Pharmacokinetics of [14C]-ITF-296 and its metabolites, ITF-1124 and ITF-1577, were studied in dogs and monkeys after a single intravenous (2.5 mg/kg) and oral (10 mg/kg) administration. Radioactivity was measured by LSC while unchanged drug and its metabolites in plasma were assayed by an HPLC-UV method. The absorption of [14C]-ITF-296 after oral administration is practically complete both in dogs and in monkeys.
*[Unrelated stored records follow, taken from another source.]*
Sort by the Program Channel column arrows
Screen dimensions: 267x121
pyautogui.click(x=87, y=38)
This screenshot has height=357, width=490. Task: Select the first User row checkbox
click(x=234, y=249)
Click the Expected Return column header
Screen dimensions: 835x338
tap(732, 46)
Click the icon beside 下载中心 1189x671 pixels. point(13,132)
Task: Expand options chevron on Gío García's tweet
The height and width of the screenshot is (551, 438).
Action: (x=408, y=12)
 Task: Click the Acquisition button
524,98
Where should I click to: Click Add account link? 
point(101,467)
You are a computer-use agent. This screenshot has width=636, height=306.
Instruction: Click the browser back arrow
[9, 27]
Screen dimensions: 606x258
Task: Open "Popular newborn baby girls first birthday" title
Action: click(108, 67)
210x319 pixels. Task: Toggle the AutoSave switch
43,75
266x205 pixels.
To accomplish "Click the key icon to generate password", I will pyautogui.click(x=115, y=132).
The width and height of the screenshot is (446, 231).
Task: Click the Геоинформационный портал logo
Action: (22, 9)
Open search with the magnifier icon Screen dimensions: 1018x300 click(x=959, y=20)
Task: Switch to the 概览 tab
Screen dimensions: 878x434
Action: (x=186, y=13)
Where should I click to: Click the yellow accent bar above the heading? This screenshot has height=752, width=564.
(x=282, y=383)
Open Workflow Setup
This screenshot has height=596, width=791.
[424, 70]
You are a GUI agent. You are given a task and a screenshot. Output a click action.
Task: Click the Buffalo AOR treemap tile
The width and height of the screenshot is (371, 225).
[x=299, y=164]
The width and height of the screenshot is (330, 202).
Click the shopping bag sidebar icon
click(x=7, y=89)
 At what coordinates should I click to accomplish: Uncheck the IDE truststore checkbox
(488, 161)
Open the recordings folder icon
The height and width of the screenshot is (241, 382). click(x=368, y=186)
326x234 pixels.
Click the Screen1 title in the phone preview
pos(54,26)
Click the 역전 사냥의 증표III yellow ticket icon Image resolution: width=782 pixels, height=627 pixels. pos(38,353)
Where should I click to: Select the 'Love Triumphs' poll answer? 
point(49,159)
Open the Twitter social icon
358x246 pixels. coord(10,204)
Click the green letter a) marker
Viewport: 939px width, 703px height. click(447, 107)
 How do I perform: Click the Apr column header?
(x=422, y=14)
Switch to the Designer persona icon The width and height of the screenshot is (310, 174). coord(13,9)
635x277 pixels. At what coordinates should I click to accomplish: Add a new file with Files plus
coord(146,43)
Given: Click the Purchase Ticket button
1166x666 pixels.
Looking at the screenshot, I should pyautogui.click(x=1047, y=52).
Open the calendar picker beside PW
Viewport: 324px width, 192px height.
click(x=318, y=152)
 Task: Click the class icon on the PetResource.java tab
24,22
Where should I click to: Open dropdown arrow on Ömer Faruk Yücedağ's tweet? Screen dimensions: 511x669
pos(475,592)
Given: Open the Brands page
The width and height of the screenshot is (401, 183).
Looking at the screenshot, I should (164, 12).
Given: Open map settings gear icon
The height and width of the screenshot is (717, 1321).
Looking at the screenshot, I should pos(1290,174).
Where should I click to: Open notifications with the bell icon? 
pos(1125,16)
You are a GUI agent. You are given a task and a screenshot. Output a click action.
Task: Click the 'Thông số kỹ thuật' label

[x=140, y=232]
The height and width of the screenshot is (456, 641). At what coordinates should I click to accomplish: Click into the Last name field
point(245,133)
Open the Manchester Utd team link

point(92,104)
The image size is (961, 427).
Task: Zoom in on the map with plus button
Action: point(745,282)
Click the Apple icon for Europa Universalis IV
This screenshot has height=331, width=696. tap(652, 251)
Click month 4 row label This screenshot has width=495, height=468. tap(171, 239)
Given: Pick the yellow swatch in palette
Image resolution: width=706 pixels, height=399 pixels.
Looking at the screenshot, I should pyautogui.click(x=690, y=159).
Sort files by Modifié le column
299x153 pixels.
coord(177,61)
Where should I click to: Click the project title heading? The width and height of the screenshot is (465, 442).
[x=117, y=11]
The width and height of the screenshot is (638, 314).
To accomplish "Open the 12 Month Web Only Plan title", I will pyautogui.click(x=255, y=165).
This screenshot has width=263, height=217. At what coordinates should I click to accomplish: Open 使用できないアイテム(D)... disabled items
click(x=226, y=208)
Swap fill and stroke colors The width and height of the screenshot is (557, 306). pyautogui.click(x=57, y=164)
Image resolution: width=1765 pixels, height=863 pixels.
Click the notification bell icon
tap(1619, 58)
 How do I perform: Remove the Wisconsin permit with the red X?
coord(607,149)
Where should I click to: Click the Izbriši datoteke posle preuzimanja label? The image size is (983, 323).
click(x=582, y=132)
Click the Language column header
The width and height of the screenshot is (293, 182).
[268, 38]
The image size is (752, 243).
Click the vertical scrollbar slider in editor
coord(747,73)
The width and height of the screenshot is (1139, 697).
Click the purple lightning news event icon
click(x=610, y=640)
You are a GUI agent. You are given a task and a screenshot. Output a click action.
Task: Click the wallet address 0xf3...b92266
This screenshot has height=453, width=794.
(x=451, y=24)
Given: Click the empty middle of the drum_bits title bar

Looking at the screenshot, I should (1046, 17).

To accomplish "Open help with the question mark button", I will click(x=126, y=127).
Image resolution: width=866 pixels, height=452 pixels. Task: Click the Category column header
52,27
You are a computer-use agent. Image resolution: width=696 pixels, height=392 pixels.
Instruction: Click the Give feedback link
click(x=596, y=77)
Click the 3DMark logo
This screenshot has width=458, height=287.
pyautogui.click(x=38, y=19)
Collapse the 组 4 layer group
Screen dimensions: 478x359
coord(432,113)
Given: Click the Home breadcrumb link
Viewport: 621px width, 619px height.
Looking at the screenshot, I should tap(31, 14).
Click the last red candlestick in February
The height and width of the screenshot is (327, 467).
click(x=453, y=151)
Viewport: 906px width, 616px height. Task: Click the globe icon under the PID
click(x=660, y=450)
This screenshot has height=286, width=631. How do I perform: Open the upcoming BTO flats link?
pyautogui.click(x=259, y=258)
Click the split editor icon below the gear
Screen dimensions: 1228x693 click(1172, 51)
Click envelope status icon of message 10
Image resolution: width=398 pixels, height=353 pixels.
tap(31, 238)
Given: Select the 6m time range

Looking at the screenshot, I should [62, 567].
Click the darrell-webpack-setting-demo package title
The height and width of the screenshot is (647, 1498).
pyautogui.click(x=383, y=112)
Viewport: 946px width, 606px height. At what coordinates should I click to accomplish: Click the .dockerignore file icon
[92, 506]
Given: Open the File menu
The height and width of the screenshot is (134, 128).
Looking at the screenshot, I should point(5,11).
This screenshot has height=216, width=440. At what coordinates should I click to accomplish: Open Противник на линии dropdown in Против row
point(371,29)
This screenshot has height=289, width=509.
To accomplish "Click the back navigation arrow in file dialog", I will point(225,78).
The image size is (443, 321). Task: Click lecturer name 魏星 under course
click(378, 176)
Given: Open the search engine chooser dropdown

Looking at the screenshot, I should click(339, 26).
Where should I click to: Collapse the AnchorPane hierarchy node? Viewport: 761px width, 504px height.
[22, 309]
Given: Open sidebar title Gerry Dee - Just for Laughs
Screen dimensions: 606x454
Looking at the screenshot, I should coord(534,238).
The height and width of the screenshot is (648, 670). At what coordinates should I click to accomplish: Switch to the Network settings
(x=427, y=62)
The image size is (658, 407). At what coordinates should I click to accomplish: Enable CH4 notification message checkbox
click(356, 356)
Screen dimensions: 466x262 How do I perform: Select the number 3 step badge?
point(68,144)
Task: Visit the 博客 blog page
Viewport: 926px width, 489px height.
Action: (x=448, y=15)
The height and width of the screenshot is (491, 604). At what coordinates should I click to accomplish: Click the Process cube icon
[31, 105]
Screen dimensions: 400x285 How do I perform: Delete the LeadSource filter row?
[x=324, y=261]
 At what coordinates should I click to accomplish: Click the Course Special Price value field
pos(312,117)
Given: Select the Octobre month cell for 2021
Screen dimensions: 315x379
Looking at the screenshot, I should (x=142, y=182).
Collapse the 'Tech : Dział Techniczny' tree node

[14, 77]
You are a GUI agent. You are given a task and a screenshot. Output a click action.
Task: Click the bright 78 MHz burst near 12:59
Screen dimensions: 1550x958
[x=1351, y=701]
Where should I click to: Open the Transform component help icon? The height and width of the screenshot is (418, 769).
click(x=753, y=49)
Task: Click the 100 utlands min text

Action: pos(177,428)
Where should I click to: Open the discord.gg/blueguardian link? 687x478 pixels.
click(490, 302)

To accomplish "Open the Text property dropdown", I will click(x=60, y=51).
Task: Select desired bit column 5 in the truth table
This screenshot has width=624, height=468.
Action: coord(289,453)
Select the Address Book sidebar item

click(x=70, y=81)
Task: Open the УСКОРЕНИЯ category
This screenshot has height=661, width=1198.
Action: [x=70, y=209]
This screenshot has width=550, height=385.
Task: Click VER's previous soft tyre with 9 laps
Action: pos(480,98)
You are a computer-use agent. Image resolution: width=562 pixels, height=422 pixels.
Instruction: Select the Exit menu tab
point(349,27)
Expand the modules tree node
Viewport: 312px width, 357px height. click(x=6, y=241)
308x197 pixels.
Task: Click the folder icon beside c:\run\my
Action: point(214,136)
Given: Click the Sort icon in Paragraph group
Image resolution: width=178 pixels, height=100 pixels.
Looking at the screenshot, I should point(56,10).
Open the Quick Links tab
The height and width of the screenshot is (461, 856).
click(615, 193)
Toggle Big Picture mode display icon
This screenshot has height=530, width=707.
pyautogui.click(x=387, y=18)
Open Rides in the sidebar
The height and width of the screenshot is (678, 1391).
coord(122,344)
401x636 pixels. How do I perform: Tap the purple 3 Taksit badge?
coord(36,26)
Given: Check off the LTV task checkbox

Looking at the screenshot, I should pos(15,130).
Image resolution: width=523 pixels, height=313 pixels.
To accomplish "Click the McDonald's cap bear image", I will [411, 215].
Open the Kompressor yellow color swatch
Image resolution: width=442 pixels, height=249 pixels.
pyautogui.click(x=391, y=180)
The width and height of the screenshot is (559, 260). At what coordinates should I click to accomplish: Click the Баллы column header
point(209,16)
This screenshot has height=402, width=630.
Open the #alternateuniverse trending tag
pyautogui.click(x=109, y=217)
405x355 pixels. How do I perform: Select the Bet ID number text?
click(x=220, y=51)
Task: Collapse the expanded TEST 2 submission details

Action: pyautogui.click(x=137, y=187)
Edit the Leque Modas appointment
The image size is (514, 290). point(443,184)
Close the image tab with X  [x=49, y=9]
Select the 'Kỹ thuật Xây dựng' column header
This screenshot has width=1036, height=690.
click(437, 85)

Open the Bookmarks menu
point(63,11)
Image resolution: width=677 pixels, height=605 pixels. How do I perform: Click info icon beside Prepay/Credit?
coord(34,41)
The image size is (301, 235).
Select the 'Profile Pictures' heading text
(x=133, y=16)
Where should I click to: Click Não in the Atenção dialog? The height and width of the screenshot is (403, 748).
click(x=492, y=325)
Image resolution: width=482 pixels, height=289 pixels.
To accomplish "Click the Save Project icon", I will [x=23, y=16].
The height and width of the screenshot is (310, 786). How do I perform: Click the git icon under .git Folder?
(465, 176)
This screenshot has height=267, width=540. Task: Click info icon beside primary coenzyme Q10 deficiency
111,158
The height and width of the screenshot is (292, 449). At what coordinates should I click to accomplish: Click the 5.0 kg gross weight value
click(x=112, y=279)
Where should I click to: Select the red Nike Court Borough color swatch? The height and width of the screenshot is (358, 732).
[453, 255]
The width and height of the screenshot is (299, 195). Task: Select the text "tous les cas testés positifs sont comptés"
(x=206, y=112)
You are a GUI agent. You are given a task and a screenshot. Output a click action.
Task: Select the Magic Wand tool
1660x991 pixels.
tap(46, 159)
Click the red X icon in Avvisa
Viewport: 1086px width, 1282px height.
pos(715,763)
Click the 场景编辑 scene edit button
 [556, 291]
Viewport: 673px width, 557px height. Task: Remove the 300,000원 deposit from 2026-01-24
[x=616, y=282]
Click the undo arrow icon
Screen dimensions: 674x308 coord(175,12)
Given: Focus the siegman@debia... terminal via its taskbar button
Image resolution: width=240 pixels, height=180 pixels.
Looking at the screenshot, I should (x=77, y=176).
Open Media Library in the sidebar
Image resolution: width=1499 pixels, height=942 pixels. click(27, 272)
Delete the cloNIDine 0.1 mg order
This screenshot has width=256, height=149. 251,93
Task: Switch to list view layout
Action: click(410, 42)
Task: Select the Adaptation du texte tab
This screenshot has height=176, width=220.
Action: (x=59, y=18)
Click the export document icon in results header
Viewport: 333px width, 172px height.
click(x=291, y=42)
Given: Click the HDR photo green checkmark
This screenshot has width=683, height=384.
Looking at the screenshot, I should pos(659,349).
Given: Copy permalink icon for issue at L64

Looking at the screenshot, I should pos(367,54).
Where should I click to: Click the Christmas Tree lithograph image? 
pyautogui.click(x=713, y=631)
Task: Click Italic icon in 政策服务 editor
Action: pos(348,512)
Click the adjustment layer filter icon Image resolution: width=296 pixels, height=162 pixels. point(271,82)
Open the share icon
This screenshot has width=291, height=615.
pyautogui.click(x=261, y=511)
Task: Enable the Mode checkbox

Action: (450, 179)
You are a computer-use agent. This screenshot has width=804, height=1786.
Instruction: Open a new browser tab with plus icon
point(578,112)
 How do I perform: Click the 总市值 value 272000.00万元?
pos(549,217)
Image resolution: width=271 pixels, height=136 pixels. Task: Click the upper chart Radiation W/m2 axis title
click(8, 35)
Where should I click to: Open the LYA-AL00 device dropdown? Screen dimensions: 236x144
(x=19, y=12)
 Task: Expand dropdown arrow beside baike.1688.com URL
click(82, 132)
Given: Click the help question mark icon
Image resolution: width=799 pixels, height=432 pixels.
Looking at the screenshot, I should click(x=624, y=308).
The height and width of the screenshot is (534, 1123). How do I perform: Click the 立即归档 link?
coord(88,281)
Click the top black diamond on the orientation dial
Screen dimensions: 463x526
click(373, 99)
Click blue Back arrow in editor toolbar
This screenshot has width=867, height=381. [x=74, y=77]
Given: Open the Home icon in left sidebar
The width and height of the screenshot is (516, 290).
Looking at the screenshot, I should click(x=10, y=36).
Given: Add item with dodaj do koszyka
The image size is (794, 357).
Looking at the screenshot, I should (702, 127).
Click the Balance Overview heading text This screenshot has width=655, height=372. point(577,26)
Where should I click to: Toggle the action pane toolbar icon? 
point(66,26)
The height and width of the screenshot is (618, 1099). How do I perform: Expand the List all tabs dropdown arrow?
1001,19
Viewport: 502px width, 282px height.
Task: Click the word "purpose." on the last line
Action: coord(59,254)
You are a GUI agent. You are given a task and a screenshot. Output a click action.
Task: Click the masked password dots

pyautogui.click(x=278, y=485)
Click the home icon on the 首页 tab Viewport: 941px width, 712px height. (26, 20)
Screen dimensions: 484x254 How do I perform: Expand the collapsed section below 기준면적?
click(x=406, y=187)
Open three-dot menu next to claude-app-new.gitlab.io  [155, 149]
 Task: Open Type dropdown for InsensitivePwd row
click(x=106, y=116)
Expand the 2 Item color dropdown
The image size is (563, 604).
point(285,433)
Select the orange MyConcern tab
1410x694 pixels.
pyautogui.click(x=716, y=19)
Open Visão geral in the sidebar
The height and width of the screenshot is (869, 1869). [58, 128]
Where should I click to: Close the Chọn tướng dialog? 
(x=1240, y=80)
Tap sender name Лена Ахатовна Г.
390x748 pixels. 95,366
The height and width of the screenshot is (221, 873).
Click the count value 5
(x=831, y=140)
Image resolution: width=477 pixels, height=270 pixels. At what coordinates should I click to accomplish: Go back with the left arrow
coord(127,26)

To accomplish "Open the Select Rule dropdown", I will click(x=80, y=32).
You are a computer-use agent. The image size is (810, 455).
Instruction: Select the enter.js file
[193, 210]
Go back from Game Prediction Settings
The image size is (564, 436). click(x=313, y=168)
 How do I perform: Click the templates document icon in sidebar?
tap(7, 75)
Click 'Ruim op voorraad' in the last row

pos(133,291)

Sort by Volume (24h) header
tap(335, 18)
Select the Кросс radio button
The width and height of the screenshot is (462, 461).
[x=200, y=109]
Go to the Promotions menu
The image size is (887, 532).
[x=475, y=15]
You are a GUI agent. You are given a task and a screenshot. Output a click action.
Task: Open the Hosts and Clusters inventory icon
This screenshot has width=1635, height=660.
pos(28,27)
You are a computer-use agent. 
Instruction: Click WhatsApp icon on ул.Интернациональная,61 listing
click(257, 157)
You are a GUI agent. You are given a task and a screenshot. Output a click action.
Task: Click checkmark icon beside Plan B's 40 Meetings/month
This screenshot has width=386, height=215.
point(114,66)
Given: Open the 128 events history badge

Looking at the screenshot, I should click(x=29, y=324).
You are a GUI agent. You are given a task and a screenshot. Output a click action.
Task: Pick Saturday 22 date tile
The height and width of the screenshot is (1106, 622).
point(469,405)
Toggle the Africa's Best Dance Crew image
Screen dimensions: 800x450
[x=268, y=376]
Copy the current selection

The determination of unchanged drug and its metabolites shows quite a similar profile in dogs and monkeys for ITF-296 and ITF-1124 and a different time-course for ITF-1577. Elimination of radioactivity occurs mainly in urine (namely 70-80%) for both species and the recovery of the dose (higher than 90%) takes place up to 96 h after both treatments.